Poichè è noto che sia Pesce che Gemisto non si sono mai gloriati delle sentenze eseguite o di fatti simili e che hanno sempre dichiarato che quelli furono anche per loro tra gli episodi più duri e insopportabil della Resistenza, mi fermo a questa loro forte e convincente giustificazione e quindi chiedo che si metta fine a qualsiasi speculazione, volta a introdurre forme di revisionismo storico.
Ma soggiungo che bisogna respingere qualsiasi interpretazione che tenda a introdurre organicamente l’uso della violenza nella lotta politica, anche la più estrema e dura.
Mi è capitato qualche mese fa di essere interpellata dopo un dibattito da un signore che con aria complice mi chiese “Lei ha parlato della violenza sulle donne: tra noi, a Lei che ha fatto la Resistenza, non piacerebbe che si potesse ammazzare chi la pratica?” “Sono contraria di principio alla pena di morte” ho subito risposto e il signore : “lo so, mi riferivo a qualche esecuzione clandestina” e allora l’ho respinto di brutto e gli avrei dato volentieri uno sberlone in faccia come segno del mio schifato disprezzo.

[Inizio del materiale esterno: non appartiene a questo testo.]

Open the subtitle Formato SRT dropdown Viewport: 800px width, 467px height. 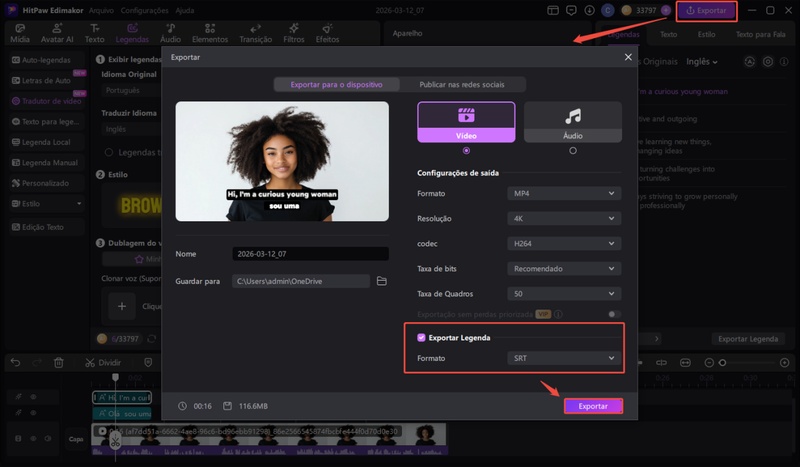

Per evitare che attecchiscano memorie di questo tipo, che per di più cerchino nella Resistenza giustificazione alla violenza vendicativa individuale, invito a raccontare sempre gli episodi di lotta nonviolenta e chi li eseguì efficacemente come Nelson Mandela, oppure i Norvegesi ecc. ecc.

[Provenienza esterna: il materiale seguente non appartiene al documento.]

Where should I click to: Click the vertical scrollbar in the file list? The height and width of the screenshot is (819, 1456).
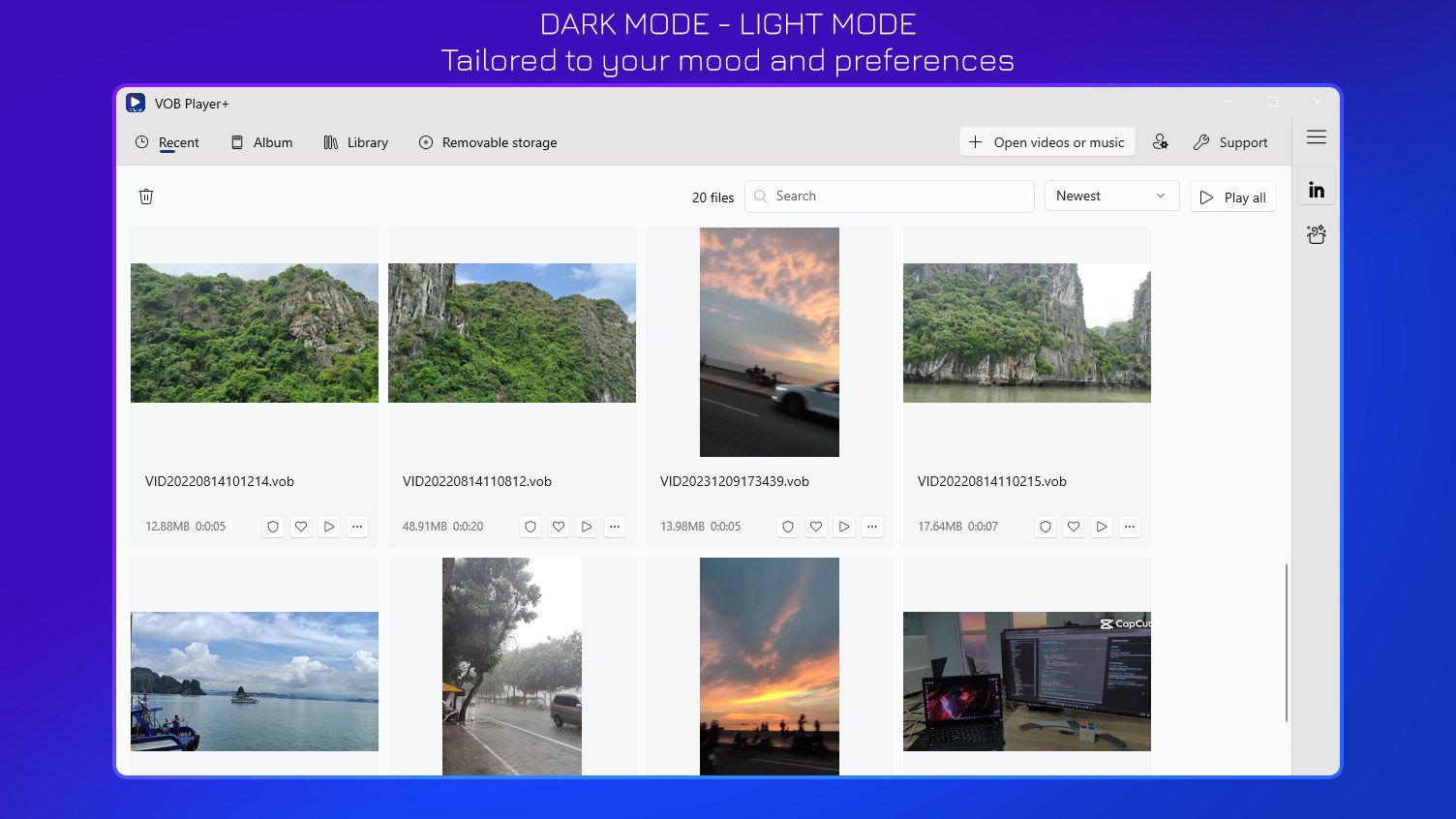1286,642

E a predisporre un discorso ampio e articolato sulla negatività e inefficacia e arretramento etico politico e culturale che l’uso della violenza porta con sè. A Novara, appena finita la guerra , proprio per evitare vendette private, che ci potevano essere e ci furono, istituimmo un regolare Tribunale del popolo, lo facemmo presiedere da un comandante partigiano del Lago Maggiore e Scalfaro ne fu il pubblico ministero, legittimandolo di fatto come agistrato. Egli chiese 14 condanne a morte per i peggiori delinquenti della squadraccia della Questura fascista di Novara e inoltrò subito domanda di grazia a Parri che si era già dichiarato favorevole a concederla, sicchè i 14 condannati ebbero poi ergastoli o condanne a 20, 30 anni. Vennero a farsi giudicare da noi anche da città vicine.